Обратной стороной медали являлась большая легитимность связей с СССР в тех странах, где внутренняя политика левого блока дополнялась внешнеполитическим союзом с Москвой. С 1933-го до 1934 года число клиентов «Интуриста» увеличилось на 93% — прямой результат дипломатического признания со стороны США и потепления отношений с Францией. Этап интенсивных визитов французских интеллектуалов и культурных деятелей в СССР был открыт заключением в мае 1935 года франко-советского договора о взаимопомощи, и уже в начале летнего сезона эксперты ВОКСа по Франции отметили «значительное оживление по линии приезда из лиц интеллектуальных профессий». Практически идентичный договор о взаимной помощи, заключенный с Чехословакией, также не замедлил дать плоды.

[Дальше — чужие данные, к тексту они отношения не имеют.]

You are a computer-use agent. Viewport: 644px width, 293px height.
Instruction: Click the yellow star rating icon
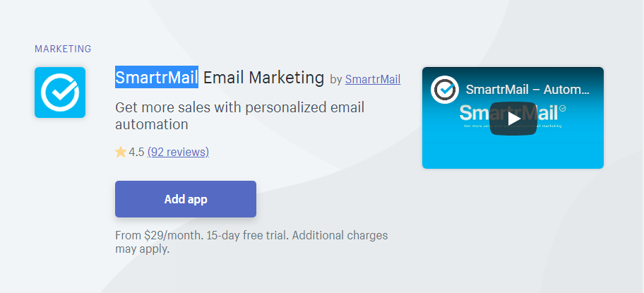pyautogui.click(x=121, y=153)

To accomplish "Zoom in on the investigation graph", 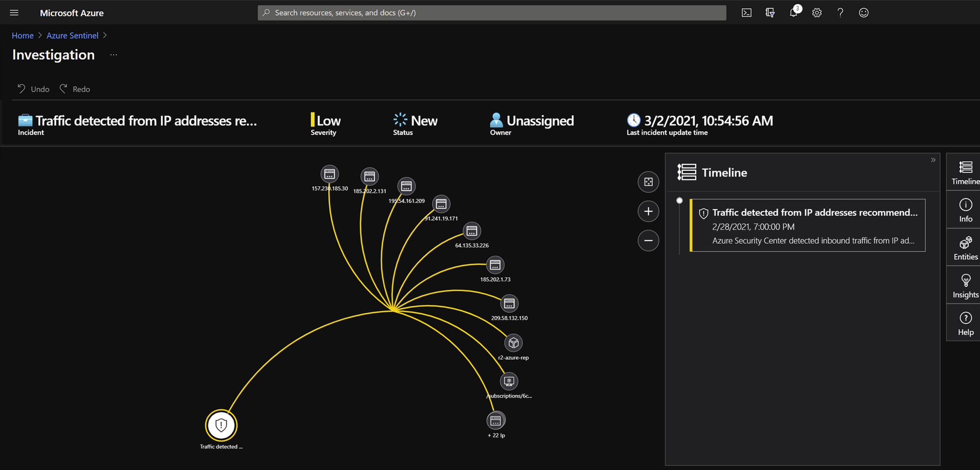I will point(648,211).
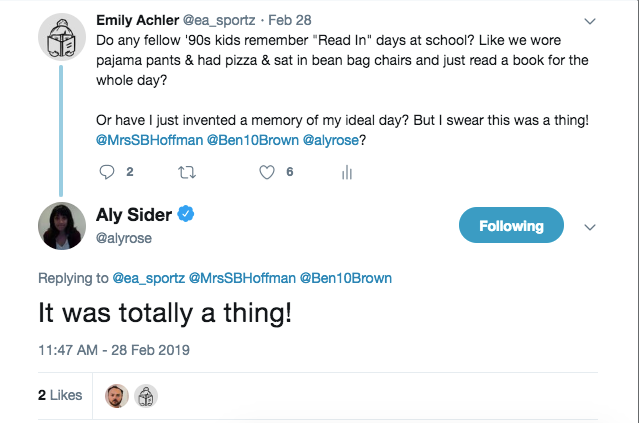Open @Ben10Brown mention in Emily's tweet
The width and height of the screenshot is (639, 423).
pyautogui.click(x=253, y=140)
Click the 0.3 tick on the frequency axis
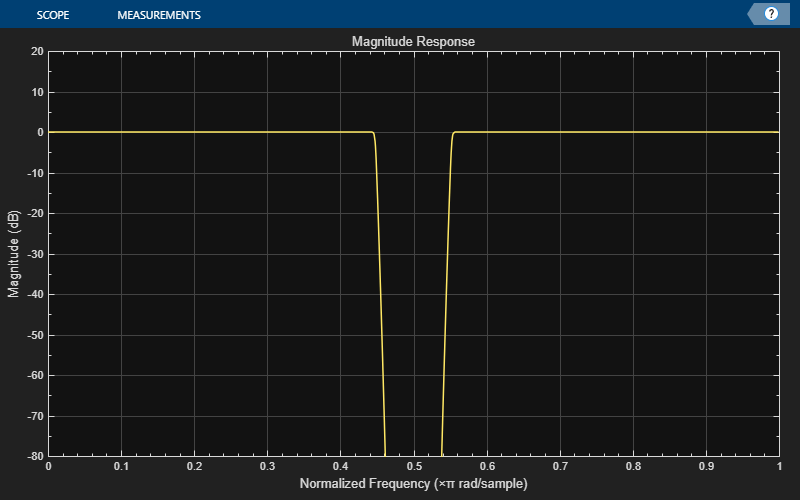The height and width of the screenshot is (500, 800). pyautogui.click(x=267, y=467)
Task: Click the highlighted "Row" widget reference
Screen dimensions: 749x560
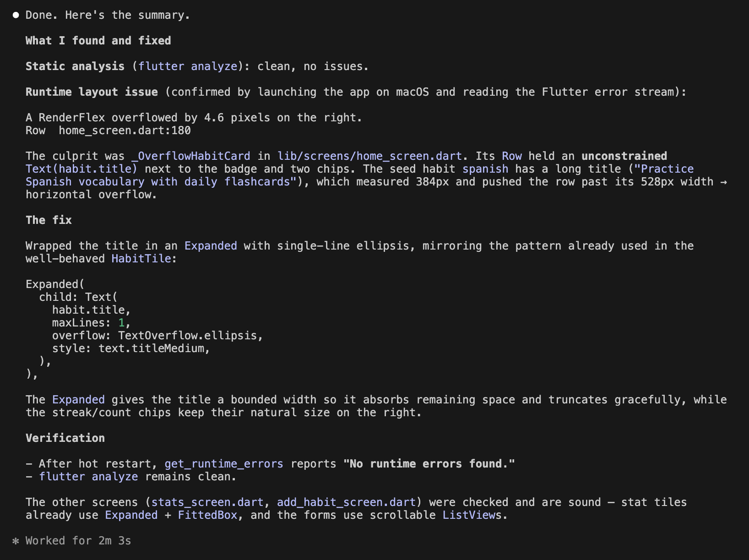Action: 512,156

Всего через две недели после его подписания ВОКС получил отчет из Праги: «Работа в области культурной связи стала развиваться быстрыми темпами». В дополнение к деятельности традиционно сочувствующих групп, мотивированных политическими убеждениями, свою роль сыграли также панславянская солидарность (которую советские наблюдатели окрестили «славянофильскими настроениями») и вызванное Великой депрессией желание работать в СССР. Впервые даже чехословацкие чиновники от культуры, круги, близкие к правительству, и социал-демократы стали доступны прямому советскому влиянию{880}. В 1935 году новые возможности представились также и в Великобритании, включая успешные визиты советских ученых и геополитически обусловленный рост интереса к СССР в политическом истеблишменте. Конгресс мира и дружбы с СССР, состоявшийся в Лондоне в декабре 1935 года и собравший полный спектр выдающихся попутчиков — от Веббов до главы местного общества дружбы Маргарет Ллевелин-Дэвис, много выиграл в результате визита в Москву консервативного министра иностранных дел Энтони Идена и от сопутствовавшей данному визиту надежды, что англо-советская дружба сможет предотвратить войну, — а все это вместе помогло привлечь внимание к советским внутренним достижениям. В 1935 году чиновник ВОКСа И. Амдур выспренне заявил, что это был год «значительного перелома»{881}.

Расцвет советской культурной дипломатии середины 1930-х годов основывался на восприимчивости к советским призывам, которая была характерна для новых групп потенциально сочувствующих западных деятелей, и на более гибких советских мерах по сближению с такими группами. Коалиционная политика Народного фронта легитимизировала вербовку за рубежом левых некоммунистического толка, но сама по себе тактика Народного фронта, начав применяться лишь в 1934 году, стала возможной, только когда в самом СССР после 1931–1932 годов утихли внутренняя фракционная борьба и идеологическая «кампанейщина». Другими словами, политика Коминтерна сама по себе отчасти стала результатом отказа от «великого перелома» во внутренней культурной политике СССР.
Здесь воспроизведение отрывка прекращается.